Gun violence prevention is alone on the agenda for state legislators next week.

"Our goal on Monday is to take testimony, get input, get ideas," said Sen. Ron Latz, (DFL-St. Louis Park), who is co-chair of the new gun violence prevention working group.

It's designed to cook up ideas for laws that could avoid a repeat of June 14 — when a gunman assassinated Melissa and Mark Hortman and shot Senator John Hoffman’s family as well — and August 27, when a shooter killed two children and injured 21 other people at Annunciation church and school.

"If the Annunciation Massacre doesn't convince people that assault weapons don't belong on our streets, I'm not sure what will," said Sen. Latz.

In the words of several Annunciation parents and the victims’ doctors, political action on gun safety is a must. 

Unlikely outcome

Parties can't compromise:

But political analyst David Schultz says the working group and a potential special session are likely doomed before they start because the parties can’t even agree on what the problem is.

"One party yells 'gun control', the other yells 'Second Amendment'," said the Hamline University political scientist. "And they're basically doing what? Everything they can to get their bases hot and bothered, and not find a common solution."

Schultz says the parties are more polarized now than in 1994, when Congress approved a ten-year assault weapons ban with votes across the aisle. 

Aisle blockage

Polarization problem?:

Bipartisan agreements on major new gun control didn’t come in 2012, when 20 kids and six adults were killed at Sandy Hook, and Schultz says they’re nearly impossible now.

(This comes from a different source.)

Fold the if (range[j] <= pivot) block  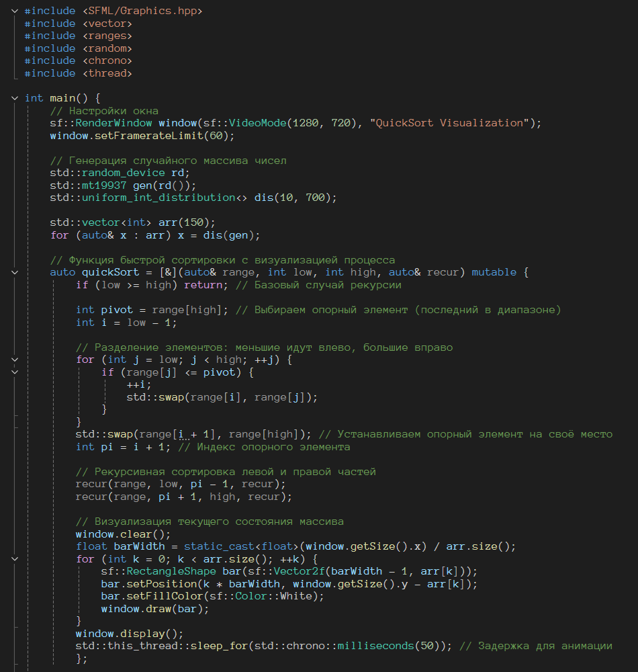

"Since then we've had school shootings, we've had nightclub shootings, we've what we've have here," he said. "Violence isn't driving us to the peace table. Violence seems to be driving us further apart, if anything."

Republicans told FOX 9 they want to focus on beefing up school security and mental health treatment.

Sen. Latz says he’s willing to work on those things, too, but there’s evidence an assault weapons ban can reduce mass shootings and deaths.